As I struggle with getting my Fundamental Level and College Prep students to succeed, I am running into some serious roadblocks which may prevent me from reaching our goals. Here are the roadblocks:
1. My students are reading well below grade level.
Q. If the state standards expect student performance at grade level, shouldn't our classroom tests also be at grade level? And shouldn't all students be judged according to the standard?
2. We have a glaring achievement gap.
Q. If our highest achieving students are reading Shakespeare, shouldn't our lowest achieving students also be reading Shakespeare? Otherwise, doesn't the gap continue to grow?
3. My lowest achieving students don't attempt homework.
Q. Should I read the text to them?
4. A small but dominating number of students disrupt our halls during class.
Q. Should I close my door and ignore?
I've found myself in a troubling predicament philosophically. On the one hand, I believe in the idea that all of my students deserve a college prep curriculum. However, it seems that too many of my students don't buy into that same belief. While I am asking my lowest performers to attempt their readings each night so that we can work on chunks of text in class, they are not even bothering with it.
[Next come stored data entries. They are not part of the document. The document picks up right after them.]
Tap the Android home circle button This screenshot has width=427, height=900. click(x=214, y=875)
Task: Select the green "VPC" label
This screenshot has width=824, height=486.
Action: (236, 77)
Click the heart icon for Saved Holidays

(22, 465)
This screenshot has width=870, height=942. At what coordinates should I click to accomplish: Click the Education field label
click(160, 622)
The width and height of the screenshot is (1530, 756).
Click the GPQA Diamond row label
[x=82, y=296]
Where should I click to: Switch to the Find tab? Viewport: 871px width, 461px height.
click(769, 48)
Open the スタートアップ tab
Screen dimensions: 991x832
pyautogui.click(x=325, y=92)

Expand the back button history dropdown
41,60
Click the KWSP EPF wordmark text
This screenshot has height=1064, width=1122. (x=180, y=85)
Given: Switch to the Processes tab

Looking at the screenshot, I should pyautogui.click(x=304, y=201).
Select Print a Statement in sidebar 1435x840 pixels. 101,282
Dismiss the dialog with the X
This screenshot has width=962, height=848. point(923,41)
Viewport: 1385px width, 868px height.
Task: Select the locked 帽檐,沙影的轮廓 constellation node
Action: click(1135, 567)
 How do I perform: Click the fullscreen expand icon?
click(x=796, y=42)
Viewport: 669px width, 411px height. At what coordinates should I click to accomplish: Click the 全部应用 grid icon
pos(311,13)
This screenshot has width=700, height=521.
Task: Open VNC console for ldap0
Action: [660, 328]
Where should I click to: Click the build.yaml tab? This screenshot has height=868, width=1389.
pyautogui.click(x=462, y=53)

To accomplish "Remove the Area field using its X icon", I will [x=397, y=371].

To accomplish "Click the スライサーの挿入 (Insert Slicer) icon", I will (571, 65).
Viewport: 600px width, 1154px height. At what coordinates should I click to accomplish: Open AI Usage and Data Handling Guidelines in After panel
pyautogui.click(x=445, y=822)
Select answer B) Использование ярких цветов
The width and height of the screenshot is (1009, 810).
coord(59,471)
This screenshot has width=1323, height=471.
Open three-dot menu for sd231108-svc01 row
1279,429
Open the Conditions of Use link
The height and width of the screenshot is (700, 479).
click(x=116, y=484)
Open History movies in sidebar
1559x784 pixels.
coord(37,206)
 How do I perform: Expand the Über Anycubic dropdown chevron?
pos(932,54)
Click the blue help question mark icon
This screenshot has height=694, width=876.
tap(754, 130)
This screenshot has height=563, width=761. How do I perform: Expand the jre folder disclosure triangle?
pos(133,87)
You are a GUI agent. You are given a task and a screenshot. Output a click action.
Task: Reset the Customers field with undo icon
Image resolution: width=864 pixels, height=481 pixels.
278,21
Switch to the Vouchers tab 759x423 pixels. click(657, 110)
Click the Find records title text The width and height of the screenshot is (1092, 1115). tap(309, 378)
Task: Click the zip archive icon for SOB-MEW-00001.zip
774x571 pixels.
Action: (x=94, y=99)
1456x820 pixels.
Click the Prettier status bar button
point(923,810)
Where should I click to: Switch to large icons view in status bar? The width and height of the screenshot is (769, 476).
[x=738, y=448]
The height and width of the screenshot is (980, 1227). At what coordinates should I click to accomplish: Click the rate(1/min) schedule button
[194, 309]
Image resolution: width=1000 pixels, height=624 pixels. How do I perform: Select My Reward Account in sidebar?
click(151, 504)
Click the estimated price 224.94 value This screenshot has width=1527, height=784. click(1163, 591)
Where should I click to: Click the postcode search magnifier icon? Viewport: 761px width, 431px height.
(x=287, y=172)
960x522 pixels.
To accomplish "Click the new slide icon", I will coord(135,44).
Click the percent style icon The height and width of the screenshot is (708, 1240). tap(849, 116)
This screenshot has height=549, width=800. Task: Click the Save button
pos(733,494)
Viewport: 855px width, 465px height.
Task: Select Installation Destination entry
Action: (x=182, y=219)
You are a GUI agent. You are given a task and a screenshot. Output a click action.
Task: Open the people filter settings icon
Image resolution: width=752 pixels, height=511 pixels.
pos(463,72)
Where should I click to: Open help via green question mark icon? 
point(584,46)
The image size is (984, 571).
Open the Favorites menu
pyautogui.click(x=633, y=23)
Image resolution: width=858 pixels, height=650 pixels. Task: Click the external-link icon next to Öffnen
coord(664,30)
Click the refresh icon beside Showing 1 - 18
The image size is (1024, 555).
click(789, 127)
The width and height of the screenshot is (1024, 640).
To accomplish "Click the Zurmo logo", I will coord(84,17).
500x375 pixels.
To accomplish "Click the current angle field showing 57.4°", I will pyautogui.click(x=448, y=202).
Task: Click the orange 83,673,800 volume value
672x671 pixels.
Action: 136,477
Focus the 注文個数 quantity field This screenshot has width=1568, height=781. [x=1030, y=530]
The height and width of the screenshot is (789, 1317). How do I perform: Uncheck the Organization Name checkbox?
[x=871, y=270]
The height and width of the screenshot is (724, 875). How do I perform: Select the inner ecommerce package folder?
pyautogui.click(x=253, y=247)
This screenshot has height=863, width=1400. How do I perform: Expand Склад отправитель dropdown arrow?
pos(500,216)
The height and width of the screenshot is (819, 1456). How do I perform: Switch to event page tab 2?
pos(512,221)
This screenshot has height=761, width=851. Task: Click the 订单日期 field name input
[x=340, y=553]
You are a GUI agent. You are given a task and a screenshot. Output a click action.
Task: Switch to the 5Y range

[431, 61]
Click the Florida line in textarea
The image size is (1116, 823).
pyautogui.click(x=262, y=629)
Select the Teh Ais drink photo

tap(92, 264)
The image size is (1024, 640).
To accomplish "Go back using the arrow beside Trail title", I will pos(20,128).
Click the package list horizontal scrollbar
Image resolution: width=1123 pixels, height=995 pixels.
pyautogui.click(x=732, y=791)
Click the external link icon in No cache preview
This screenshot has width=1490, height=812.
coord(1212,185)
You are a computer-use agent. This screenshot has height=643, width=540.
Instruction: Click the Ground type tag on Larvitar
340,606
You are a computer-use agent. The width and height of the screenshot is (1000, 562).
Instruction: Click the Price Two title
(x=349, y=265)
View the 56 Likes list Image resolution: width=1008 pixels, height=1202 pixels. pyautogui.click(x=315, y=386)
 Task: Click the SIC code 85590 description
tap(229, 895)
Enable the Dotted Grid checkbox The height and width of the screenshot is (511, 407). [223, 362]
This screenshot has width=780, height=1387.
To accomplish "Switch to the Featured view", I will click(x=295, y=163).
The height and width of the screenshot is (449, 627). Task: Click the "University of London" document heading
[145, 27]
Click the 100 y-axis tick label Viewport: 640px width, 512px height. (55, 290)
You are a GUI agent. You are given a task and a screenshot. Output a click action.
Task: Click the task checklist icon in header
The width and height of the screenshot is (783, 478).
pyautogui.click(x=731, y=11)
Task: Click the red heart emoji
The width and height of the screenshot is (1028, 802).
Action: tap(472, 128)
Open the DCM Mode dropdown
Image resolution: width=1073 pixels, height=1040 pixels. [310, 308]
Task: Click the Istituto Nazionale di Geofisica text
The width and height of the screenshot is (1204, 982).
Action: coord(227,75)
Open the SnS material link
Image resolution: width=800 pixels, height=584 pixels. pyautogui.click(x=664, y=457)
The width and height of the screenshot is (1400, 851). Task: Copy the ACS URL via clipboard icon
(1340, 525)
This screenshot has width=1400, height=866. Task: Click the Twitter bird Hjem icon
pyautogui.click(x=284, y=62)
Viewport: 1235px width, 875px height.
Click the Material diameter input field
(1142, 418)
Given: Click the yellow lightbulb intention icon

My lowest performers are being given the same novels and short stories as my college prep students, but I can't "differentiate" if none of the students try the reading.
I want my school to operate successfully. I want our hallways clear and free of distraction so that my students can find success. I don't want to allow the disruptive students to get away with distracting our school, but if I interrupt class to call security, I take away instruction time from my students. If I simply move the disruptive students along, I'm tacitly allowing the disruption to continue.
I want all of my students to succeed at grade level and to the same standard. If I lower the reading levels of my novel selection to match where my lowest readers are at, I am suggesting that these students are not capable and thus lowering my expectations for them. By not giving them an honest college prep curriculum, I am, again, tacitly allowing the achievement gap to continue and grow.